# Expansion of 1/(1+quantity)

1. Jul 4, 2011

### yayscience

I'm watching some lectures on electromagnetism from NPTEL on Youtube.
Lecture 3 on Coulomb's Law, at 29minutes:

The professor expands this:
$$\frac{1}{1+\frac{2dsin(\theta)}{r_1}}$$
into:
$$1-\frac{2dsin(\theta)}{r_1}$$

I'm not seeing this expansion. Could someone provide a hint (or a good resource for similar types of problems? Anything would be helpful.)

Thanks all!

2. Jul 4, 2011

### IronHamster

You can use taylor polynomials, if you're familiar with those.

$$\frac{1}{1+x} = f(x) = f(0) + f'(0) x + \frac{f''(0)x^2}{2!} + . . .$$

Notice that the nth derivative evaluated at 0 = (-1)^n. So

$$\frac{1}{1+x} = 1 - x + \frac{x^2}{2!} - \frac{x^3}{3!} + . . .$$

Now let x = 2dsin(ɵ)/r.

$$\frac{1}{1+\frac{2dsin\theta}{r_1}} = 1 - \frac{2dsin\theta}{r_1} + \frac{(\frac{2dsin\theta}{r_1})^2}{2!} - . . .$$

For small d or large r, the expansion the professor gives is a good approximation because the squared terms are very small.
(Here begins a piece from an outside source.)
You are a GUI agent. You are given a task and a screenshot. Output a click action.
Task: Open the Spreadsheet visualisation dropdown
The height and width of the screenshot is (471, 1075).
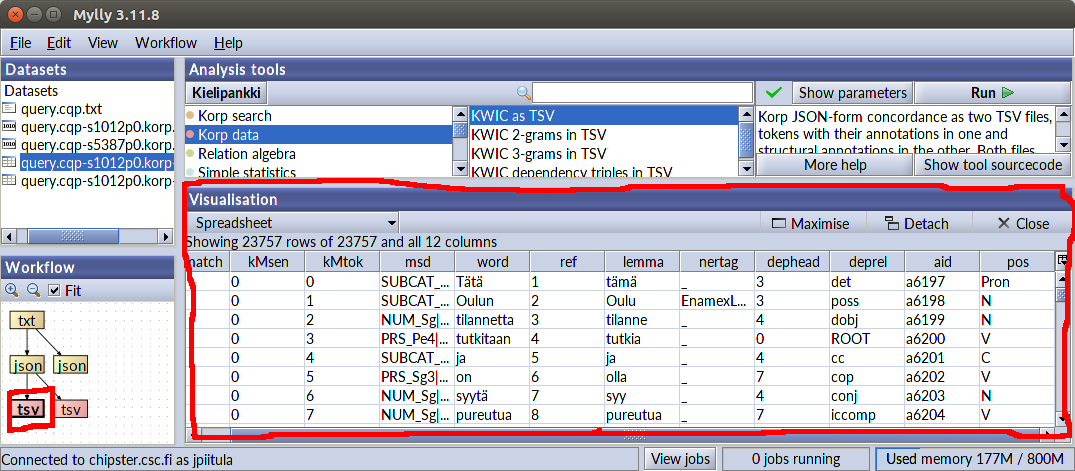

If you haven't experienced Taylor Polynomials before, say so and I'll explain what I just did.

3. Jul 4, 2011

### gb7nash

What's the restriction on d? r1? Theta?

I'm assuming that d and r1 are positive integers and theta is any angle. Algebraically speaking, they're not equivalent. Choosing d = 1, r1 = 1, and theta = pi/2, you get:

1/(1+2sin(pi/2)) = 1/3

and

1 - 2sin(pi/2) = -1

It looks like he just pulled that out of thin air, but what I think he's doing is using an approximation using the fact that d << r1.

4. Jul 5, 2011

### Redbelly98

Staff Emeritus
The expression (1+x)n is well approximated by 1+nx -- provided that |x| is much much smaller than 1, i.e. |x|«1.

For the example at hand -- n=-1, x=2d(sinθ)/r1 -- this means the approximation holds if
d sinθ « r1

Loosely speaking, this means either d or sinθ must be small, or r1 must be large.

5. Jul 5, 2011

### gb7nash

Couldn't θ be arbitary? sinθ is bounded between -1 and 1, so all you should really need is that d << r1.